‘Ill Feelings defies neat conclusions as well as easy categorisation of the book itself, so that attempting to describe it here seems like misdiagnosis, and to try and name the paradox at its heart seems like a betrayal of its rewards. But the thrill of Alice Hattrick's writing stems from its struggle to be free of its constraints, communicating with unspooling fury the mutability of lived experience rather than presuming to define it. In doing so, they remind us that the undefined — our own ill feelings — reveals not weakness so much as our inherent capacity for resistance.’
Olivia Sudjic, author of Exposure
‘I read Ill Feelings with a sense of wonder at the courage required not just to live with a medically unexplained illness, but to write about it with such descriptive clarity and probing intelligence. Alice Hattrick's book is a powerful cure for ignorance or indifference about a complex form of suffering.’
Edmund Gordon, author of The Invention of Angela Carter
‘Ill Feelings is a necessary, urgent book that I feel I have been waiting my whole life to read. A beautiful combination of memoir, reportage and razor-sharp analysis, it made me think very deeply and critically and feel powerfully understood all at once — a testament to what truly accomplished nonfiction writers can achieve. This book makes me excited for the future of literary nonfiction writing and its power to change the world and how we see it.’
Lucia Osborne-Crowley, author of My Body Keeps Your Secret
‘“Poetry is not the same to the ill, the clouds look different, and so too does the rest of nature.” Alice Hattrick brilliantly geographies sick time and ill feelings. They chronicle not just how pain is located in the body but how it stretches outside of itself, across time and generations, through society and literature. The weight or unweight that is given to it; how disabled voices are heard (or not heard); the toxic way society views unrecovery. This book, and others like it, are always needed, but this feels especially needed right now, when 60 per cent of those who have died of COVID-19 in England have been disabled, and online disability hate crime has risen 46 per cent.'
Jen Campbell, author of The Beginning of the World in the Middle of the Night
‘What's most refreshing, most remarkable about Ill Feelings is the undercurrent of anger that ripples through it … furious and fascinating.’

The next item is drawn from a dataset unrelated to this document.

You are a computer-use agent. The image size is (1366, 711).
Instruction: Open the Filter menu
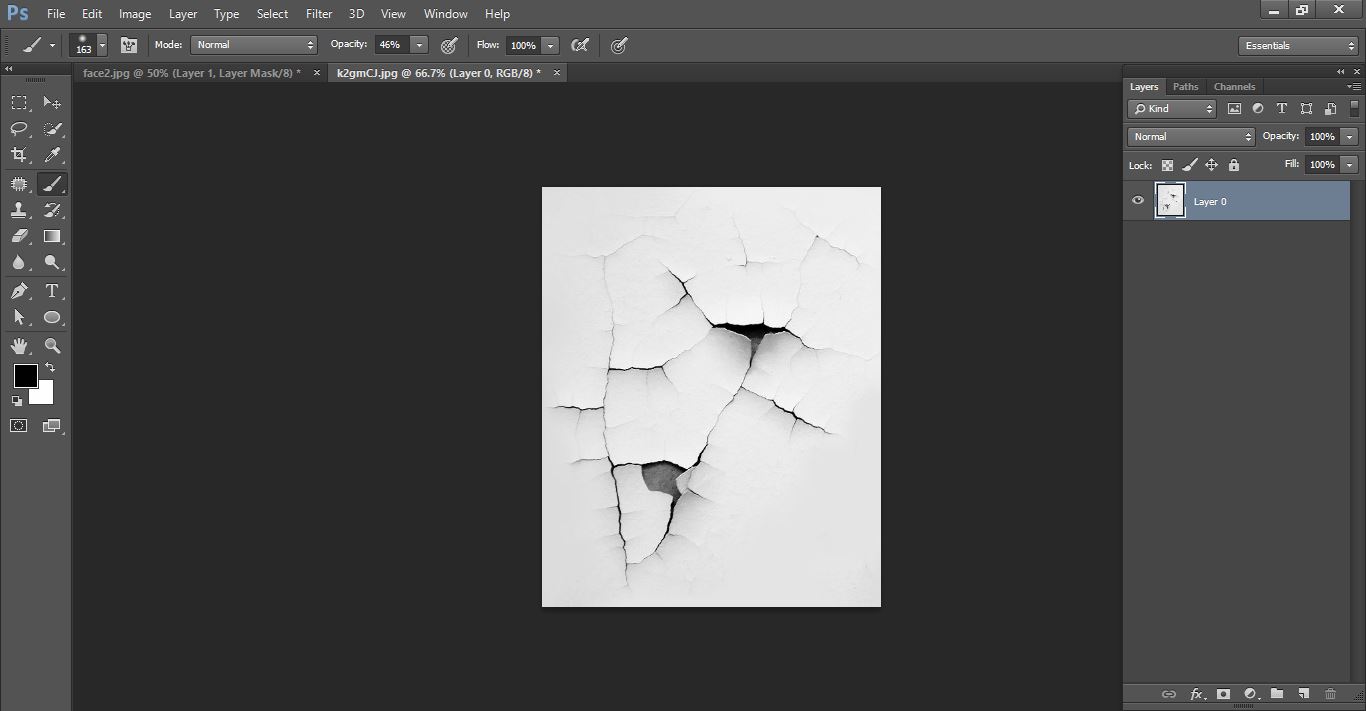pyautogui.click(x=319, y=14)
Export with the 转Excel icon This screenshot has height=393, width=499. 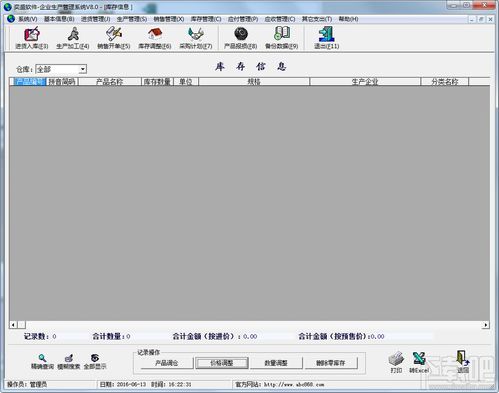point(419,362)
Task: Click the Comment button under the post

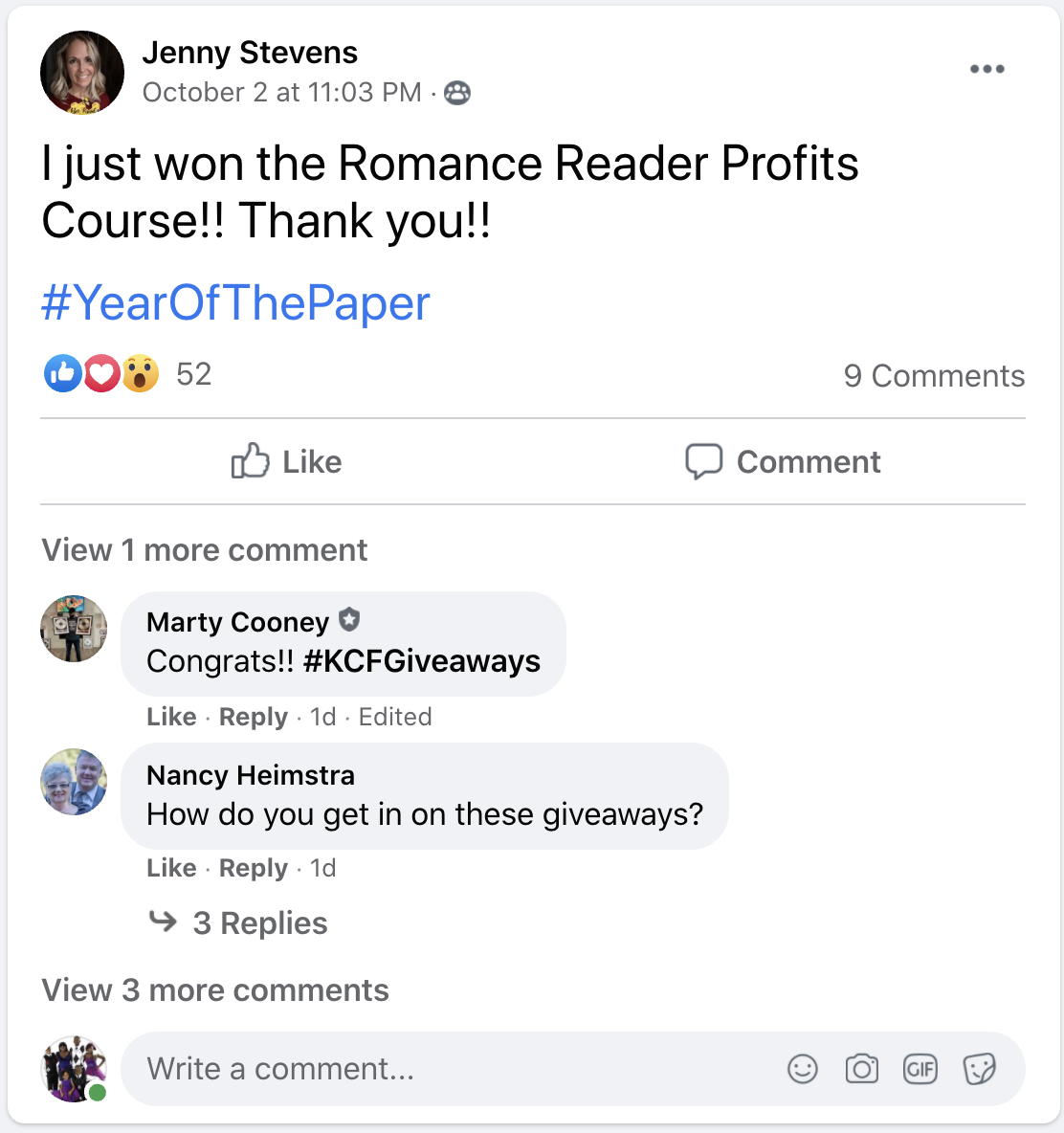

Fiona Wright, author of Small Acts of Disappearance
‘Ill Feelings offers spellbinding reality unlike anything I have ever read. It conquers the sense of grief that we have to learn to live with; this deep guttural fear in humanity is addressed compassionately.’
Billie Ingram Sofokleous, Buzz Magazine
‘Hattrick’s ability to reflect life with ME in form and language is complex and brilliant. The structure of Ill Feelings appears initially as haphazard, perhaps, but the more you read, the more it clarifies: this is not a book of simple narrative, of gradual progression. The chapters shift around in both tone and environment. [W]hile Hattrick does not use a normative plot structure, while they do not stick to one manifestation, there is a clear message: when we define another as ‘disabled’, we are discounting their life and their applicability to what we call progress … Capitalism is closing the borders of language around us, and in so doing, is narrowing the human experience down to a sharp, ableist point.’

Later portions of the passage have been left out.